Funding new paediatric research with your support
In our continuing commitment to identify and fund the very best research into discovering the causes of and effective treatments for kidney disease, Kidney Research UK has recently granted five new awards amounting to a total of £631,183.
Professor David Long, University College London
We have awarded a paediatric research project grant for £233,142 to David to investigate a better treatment for a condition called ‘posterior urethral valves’ (PUV) – blockages that develop in the tube that drains urine from the bladder, obstructing urine flow. PUV can be corrected surgically at birth, but children will still often develop kidney failure because of scarring in their bladder.

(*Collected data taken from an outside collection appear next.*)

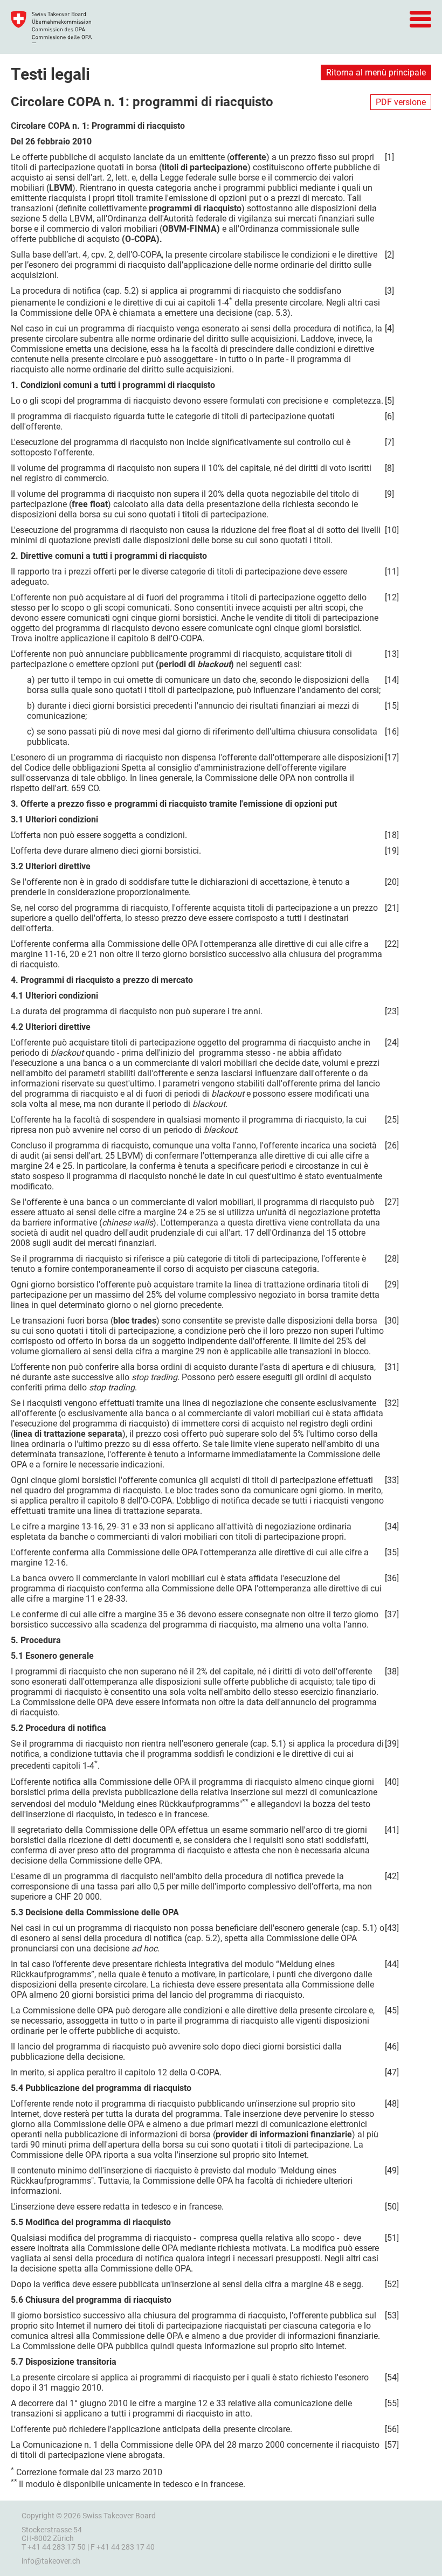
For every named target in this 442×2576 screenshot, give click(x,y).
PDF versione (401, 102)
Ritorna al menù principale (376, 72)
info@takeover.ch (51, 2561)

David and the team will further investigate what happens to the bladder during PUV and how scarring happens, and they will then test a number of anti-scarring drugs to see if they might show potential in treating children with PUV and preventing them from developing kidney failure.
Professor Moin Saleem, Bristol University
We have awarded a paediatric research project grant for £109,894 to Moin to investigate the causes of nephrotic syndrome – a condition where the tiny filtering units in the kidney stop working properly and leak large amounts of protein into the urine – and to understand which patients will respond to which treatments.
With our support, Moin has built a database containing information from hundreds of people with nephrotic syndrome and also has access to data from patients in India, Sri Lanka and South Africa. Using a process known as machine learning, computers will pick apart the data. This will offer up bite-sized chunks of key information that doctors can use to better understand the causes of nephrotic syndrome and decide the best way to treat their patients.
Dr Pelagia Koufaki, Queen Margaret University, Edinburgh
We have awarded a paediatric research project grant for £121,603 to Pelagia to extend Kidney-BEAM – a digital health platform originally designed for adults with chronic kidney disease which provides a combination of live and on-demand exercise classes to encourage physical activity and movement – to children and young people with chronic kidney disease.
This will include exercise-based classes delivered in age-appropriate groups where children will be able to get peer support, and features to help motivation such as badges and celebrations when reaching targets.
Professor Rukshana Shroff, Great Ormond Street Hospital
We have awarded a paediatric research project grant for £129,593 to Rukshana to help children and young people with chronic kidney disease and on dialysis, to follow the restrictive diet and medication regimes needed to control their levels of a mineral called phosphate, which can weaken bones and damage the heart.
The team will carry out questionnaires and focus groups to understand the reasons why children struggle to stick to these regimes, and they will use this information to create educational materials to help improve phosphate control in these patients.
Dr Carl May, Bristol University
We have awarded a paediatric start up (formerly innovation) grant for £36,951 to Carl and his team to test an exciting new drug that has shown early potential in treating idiopathic nephrotic syndrome (nephrotic syndrome with no known cause).
The team will also use novel delivery technologies to see if they can target the drug directly to the kidney to reduce the risk of side effects.